Getting names and number of selected features befo

2019-07-22 16:52发布

问题:

I am using sel = SelectFromModel(ExtraTreesClassifier(10), threshold='mean') to select the most important features in my data set.

Then I want to feed these selected features to my keras classifier. But my keras based Neural Network classifier needs the number of imprtant features selected in the first step. Below is the code for my keras classifier and the variable X_new is the numpy array of new features selected.

The code for keras classifier is as under.

def create_model( 
             dropout=0.2):

n_x_new=X_new.shape[1]
np.random.seed(6000)
model_new = Sequential()
model_new.add(Dense(n_x_new, input_dim=n_x_new, kernel_initializer='glorot_uniform', activation='sigmoid'))
model_new.add(Dense(10, kernel_initializer='glorot_uniform', activation='sigmoid'))
model_new.add(Dropout(0.2))
model_new.add(Dense(1,kernel_initializer='glorot_uniform', activation='sigmoid'))
model_new.compile(loss='binary_crossentropy',optimizer='adam', metrics=['binary_crossentropy'])

return model_new

seed = 7
np.random.seed(seed) 

clf=KerasClassifier(build_fn=create_model, epochs=10, batch_size=1000, verbose=0)


param_grid = {'clf__dropout':[0.1,0.2]}
model = Pipeline([('sel', sel),('clf', clf),])


grid = GridSearchCV(estimator=model, param_grid=param_grid,scoring='roc_auc', n_jobs=1)
grid_result = grid.fit(np.concatenate((train_x_upsampled, cross_val_x_upsampled), axis=0), np.concatenate((train_y_upsampled, cross_val_y_upsampled), axis=0))

As I am using Pipline with grid search, I don't understand how my neural network will get the important features selected in the first step. I want to get those important features selected into an array of X_new.

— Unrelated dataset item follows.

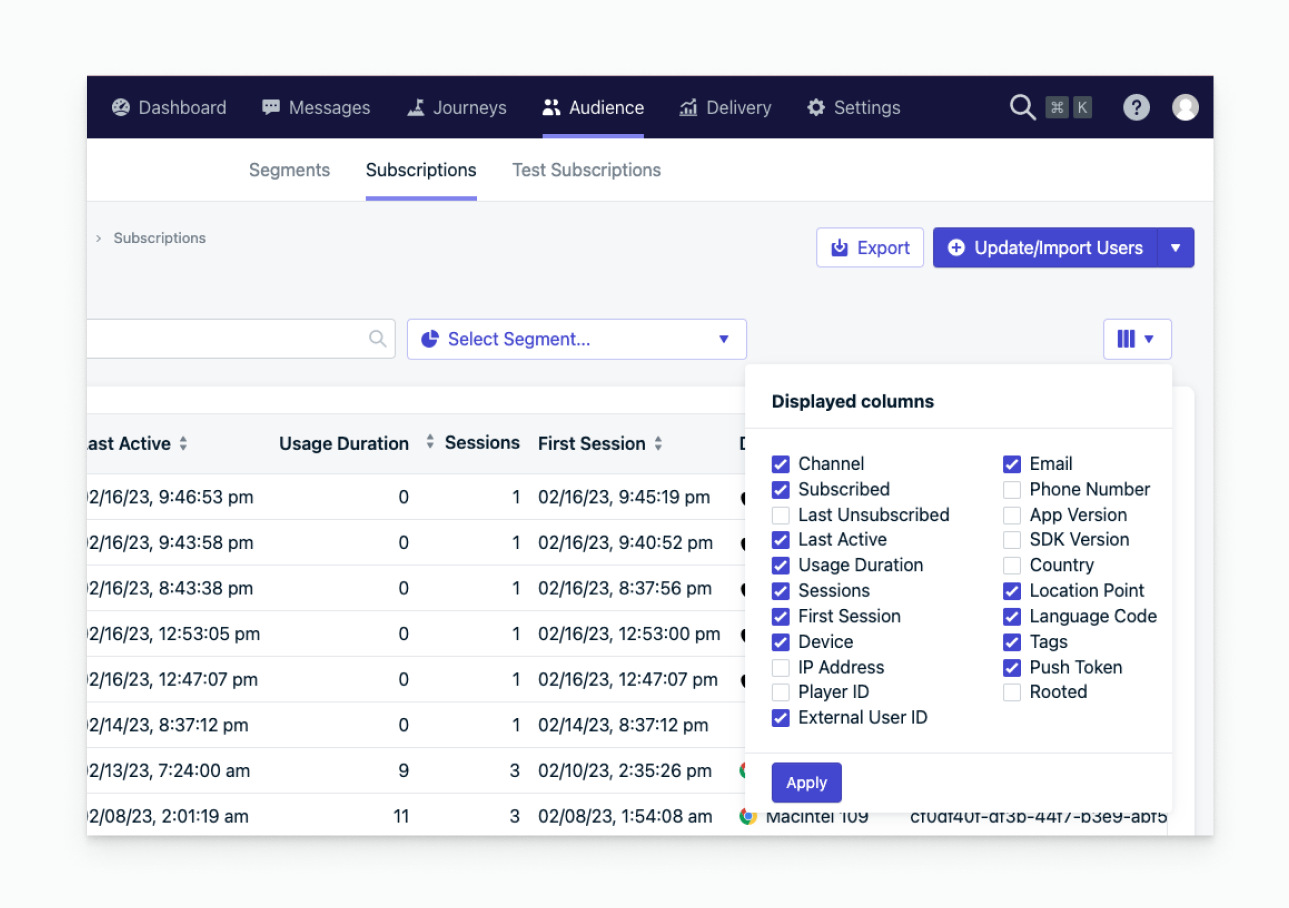Enable the Phone Number column checkbox
Screen dimensions: 1289x908
click(1012, 490)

Do I need to implement a custom estimator in between sel and keras model?

If yes, How would I implement one? I know the generic code for custom estimator but I am unable to mold it according to my requirement. The generic code is as under.

class new_features(TransformerMixin):
def transform(self, X):
    X_new = sel.transform(X)
    return X_new

But this is not working. Is there any way I can solve this problem without using custom estimator in between?